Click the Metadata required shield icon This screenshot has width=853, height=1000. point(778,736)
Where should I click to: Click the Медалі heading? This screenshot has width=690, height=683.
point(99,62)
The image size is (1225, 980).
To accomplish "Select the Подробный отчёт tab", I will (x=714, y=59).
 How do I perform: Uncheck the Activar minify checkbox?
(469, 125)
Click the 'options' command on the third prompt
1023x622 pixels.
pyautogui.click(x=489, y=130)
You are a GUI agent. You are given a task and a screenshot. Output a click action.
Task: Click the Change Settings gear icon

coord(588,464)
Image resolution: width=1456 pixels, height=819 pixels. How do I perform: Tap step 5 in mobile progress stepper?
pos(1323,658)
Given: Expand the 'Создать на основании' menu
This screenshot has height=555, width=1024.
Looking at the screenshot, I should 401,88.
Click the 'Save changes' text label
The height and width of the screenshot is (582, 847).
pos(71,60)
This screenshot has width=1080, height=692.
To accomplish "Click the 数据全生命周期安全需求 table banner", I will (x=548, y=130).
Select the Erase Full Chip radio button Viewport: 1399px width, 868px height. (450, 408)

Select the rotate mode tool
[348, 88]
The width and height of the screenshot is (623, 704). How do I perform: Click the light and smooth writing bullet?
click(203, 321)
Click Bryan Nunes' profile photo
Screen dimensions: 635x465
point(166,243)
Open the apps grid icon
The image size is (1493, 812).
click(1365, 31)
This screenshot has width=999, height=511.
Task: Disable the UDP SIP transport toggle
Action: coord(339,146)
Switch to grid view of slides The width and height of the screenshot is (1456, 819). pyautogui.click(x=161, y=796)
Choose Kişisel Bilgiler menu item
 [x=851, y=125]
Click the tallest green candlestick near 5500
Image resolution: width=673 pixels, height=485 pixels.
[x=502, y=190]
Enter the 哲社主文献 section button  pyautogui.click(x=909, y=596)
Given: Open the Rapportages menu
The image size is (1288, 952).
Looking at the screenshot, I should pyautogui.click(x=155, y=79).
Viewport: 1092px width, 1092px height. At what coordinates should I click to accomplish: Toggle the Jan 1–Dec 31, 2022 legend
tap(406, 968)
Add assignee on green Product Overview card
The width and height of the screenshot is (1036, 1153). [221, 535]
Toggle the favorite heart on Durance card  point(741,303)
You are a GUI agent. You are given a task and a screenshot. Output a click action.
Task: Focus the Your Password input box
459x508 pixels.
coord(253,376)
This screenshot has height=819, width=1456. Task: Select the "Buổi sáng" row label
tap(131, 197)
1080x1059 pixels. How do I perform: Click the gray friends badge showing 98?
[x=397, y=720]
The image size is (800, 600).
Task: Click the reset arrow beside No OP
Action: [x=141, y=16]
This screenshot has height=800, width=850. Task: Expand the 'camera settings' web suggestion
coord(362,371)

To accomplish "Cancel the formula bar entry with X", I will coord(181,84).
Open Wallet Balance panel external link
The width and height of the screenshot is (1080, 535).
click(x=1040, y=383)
****************
OBJECTIVE >>
Reproduce all of the material above line for line, without altering any character, word, or number.

ANSWER TO THIS EXERCISE >>
Click the Metadata required shield icon This screenshot has width=853, height=1000. point(778,736)
Where should I click to: Click the Медалі heading? This screenshot has width=690, height=683.
point(99,62)
The image size is (1225, 980).
To accomplish "Select the Подробный отчёт tab", I will (x=714, y=59).
 How do I perform: Uncheck the Activar minify checkbox?
(469, 125)
Click the 'options' command on the third prompt
1023x622 pixels.
pyautogui.click(x=489, y=130)
You are a GUI agent. You are given a task and a screenshot. Output a click action.
Task: Click the Change Settings gear icon

coord(588,464)
Image resolution: width=1456 pixels, height=819 pixels. How do I perform: Tap step 5 in mobile progress stepper?
pos(1323,658)
Given: Expand the 'Создать на основании' menu
This screenshot has height=555, width=1024.
Looking at the screenshot, I should 401,88.
Click the 'Save changes' text label
The height and width of the screenshot is (582, 847).
pos(71,60)
This screenshot has width=1080, height=692.
To accomplish "Click the 数据全生命周期安全需求 table banner", I will (x=548, y=130).
Select the Erase Full Chip radio button Viewport: 1399px width, 868px height. (450, 408)

Select the rotate mode tool
[348, 88]
The width and height of the screenshot is (623, 704). How do I perform: Click the light and smooth writing bullet?
click(203, 321)
Click Bryan Nunes' profile photo
Screen dimensions: 635x465
point(166,243)
Open the apps grid icon
The image size is (1493, 812).
click(1365, 31)
This screenshot has width=999, height=511.
Task: Disable the UDP SIP transport toggle
Action: coord(339,146)
Switch to grid view of slides The width and height of the screenshot is (1456, 819). pyautogui.click(x=161, y=796)
Choose Kişisel Bilgiler menu item
 [x=851, y=125]
Click the tallest green candlestick near 5500
Image resolution: width=673 pixels, height=485 pixels.
[x=502, y=190]
Enter the 哲社主文献 section button  pyautogui.click(x=909, y=596)
Given: Open the Rapportages menu
The image size is (1288, 952).
Looking at the screenshot, I should pyautogui.click(x=155, y=79).
Viewport: 1092px width, 1092px height. At what coordinates should I click to accomplish: Toggle the Jan 1–Dec 31, 2022 legend
tap(406, 968)
Add assignee on green Product Overview card
The width and height of the screenshot is (1036, 1153). [221, 535]
Toggle the favorite heart on Durance card  point(741,303)
You are a GUI agent. You are given a task and a screenshot. Output a click action.
Task: Focus the Your Password input box
459x508 pixels.
coord(253,376)
This screenshot has height=819, width=1456. Task: Select the "Buổi sáng" row label
tap(131, 197)
1080x1059 pixels. How do I perform: Click the gray friends badge showing 98?
[x=397, y=720]
The image size is (800, 600).
Task: Click the reset arrow beside No OP
Action: [x=141, y=16]
This screenshot has height=800, width=850. Task: Expand the 'camera settings' web suggestion
coord(362,371)

To accomplish "Cancel the formula bar entry with X", I will coord(181,84).
Open Wallet Balance panel external link
The width and height of the screenshot is (1080, 535).
click(x=1040, y=383)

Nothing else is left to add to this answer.